Şehirlerin görsel kaderini mimarlar ve mimari projelere karar verenler belirliyor.
Hatırlayacaksınız, Guggenheim Müzesi’yle İspanya’nın küçük şehri Bilbao’nın dünyanın en görülmesi gereken şehirleri arasında yer almasını sağlayan efsane mimar Frank Gehry, İstanbul için de bir proje çizdi ama projesi uygulanamadı.
Suna ve İnan Kıraç, Tepebaşı’ndaki TRT binasının yerinde bir müze yapmak için Gehry’ye proje çizdirdi.
Gehry, İstanbul’a gelip gitti ama izinler alınamadığı için proje gerçekleşemedi.
O dönemde, Kıraç ailesi TRT binasının yerini almaya çalışırken, Gehry de Paris’te Fondation Louis Vuitton için çalıştığını resmen açıkladı.
Biz İstanbul için Frank Gehry’nin ne kadar önemli olduğunu anlayamadık ama Fransa, Paris için onun değerini bildi.
Gehry’nin İstanbul projesi ile aynı zamanda yaptığı Paris’teki Fondation Louis Vuitton da Paris’e ayrı bir değer kattı.
İstanbul’da daha önce benzer bir durumu aramızdan çok erken ayrılan, dünya çapındaki sayılı kadın mimardan biri olan ve aile kökleri İstanbul’a uzanan Zaha Hadid’le de yaşadık.
Zaha Hadid, sağ kolu mimar Saffet Kaya Bekiroğlu ile İstanbul’da çok vakit geçirdi, harika projeler yaptılar ama projeler uygulanamadı.
Neyse ki şimdi İstanbul Modern’in Mart’ta açılması beklenen Renzo Piano imzalı yeni binası ile İstanbul, dünya çapında bir mimarın eserine sahip oldu.
Bu tamamen İstanbul Modern’in ve tabii Eczacıbaşı ailesinin vizyonu ve başarısı.

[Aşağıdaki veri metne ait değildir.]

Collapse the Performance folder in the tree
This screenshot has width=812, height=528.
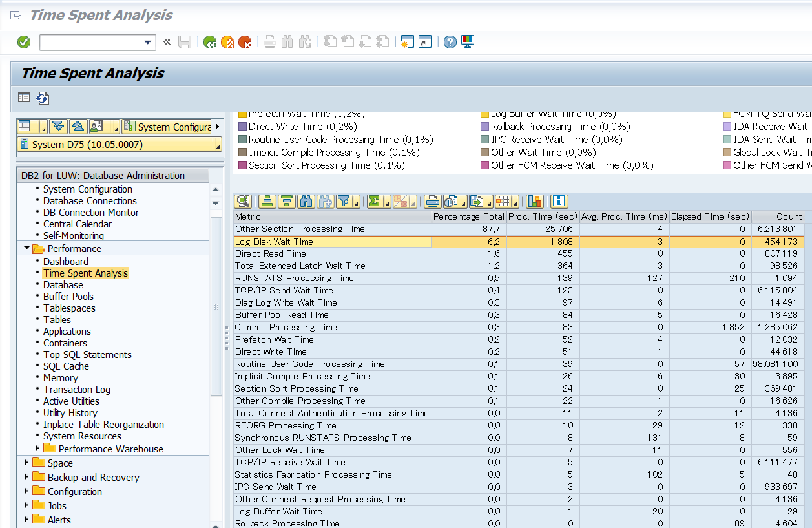tap(27, 248)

Biliyoruz büyük mimarların bile çoğu projeleri hayata geçirilemiyor.
Hatta birçok büyük mimar bu nedenle ileri yaşlara kadar proje mimarı olarak adlandırılıyor.
Peki ama efsane mimarların tüm projeleri hayata geçebilseydi şehirler ne kadar farklı olurdu hiç düşündünüz mü?
Hiç şüphesiz şimdikinden çok daha iyi olacağı tartışılmaz.
Şimdi ise ünlü Amerikalı mimar Frank Lloyd Wright’ın çizdiği ama hayata geçirilemeyen projeleri gündemde.
Frank Lloyd Wright’ın tasarladığı 1000’den fazla yapının yarısından fazlası, 1959’da 91 yaşında öldüğünde inşa edilmemişti veya daha da kötüsü yıkılmıştı.
İspanyol mimar David Romero, Frank Lloyd Wright’ın Chicago’daki bir mil yüksekliğindeki kule projesi gibi inşa edilmemiş çizimlerinin nasıl sonuçla- nabileceğini göstermek için modelleme yazılımı kullanıyor ve hiper gerçekçilikle karşımıza çıkarıyor.
David Romero, bu projelerin bugün nasıl görünebileceğini göstermek için Frank Lloyd Wright Vakfı ile iş birliği yaptı. Yeni çizimler arasında 1925’te önerilen bir planetaryum olan Gordon Strong Automobile Objective’in yanı sıra National Life Insurance binası, Lake Tahoe’daki Summer Colony’nin yüzen kabinleri ve en ünlü gerçekleşmemiş yapısı olan Chicago’da bilinen bir mil yüksekliğindeki bir gökdelen yer alıyor.
Aslında Romero, mimari işleme yazılım araçlarının kullanımındaki becerilerini geliştirmek için bu projeye başlamış.
Wright’ın mimarisine hayran olduğu için yıkılmış veya hiç inşa edilmemiş binaları yeniden yaratmanın akademik açıdan faydalı olacağını düşünmüş.
Romero, önce Pauson House ve mimarlık tarihinin ikonik yapılarından Larkin yönetim binasını modelleyerek başlamış.
Bu iki görüntüyü amatör forumlarda çevrimiçi olarak yayımlamış ve olumlu geri bildirimler almış.
Ardından, Frank Lloyd Wright Vakfı, projeye devam etmesine yardım etmesi için onu aramış.
Şu anda, mimari çizimlerini üç ayda bir çıkan dergisinde yayımlamak için vakıfla birlikte çalışıyor.
Romero, Wright rekreasyonlarını bir fotoğrafçının çalışmasına benzetiyor. “Binaların bitmiş görüntülerinin bilgisayardan çıktığını görmek benim için çok heyecan verici çünkü elde edilebilecek gerçekçilik; binalar sanal olarak yeniden yaratıldığında, görüntü olabildiğince gerçek görünene kadar katmanlar ve daha fazla ayrıntı katmanı ekleniyor” diye özetliyor.
İstanbul’u da efsane mimarların çizdiği ama gerçekleştirmediği projelerle görüntülemek ne kadar güzel olurdu.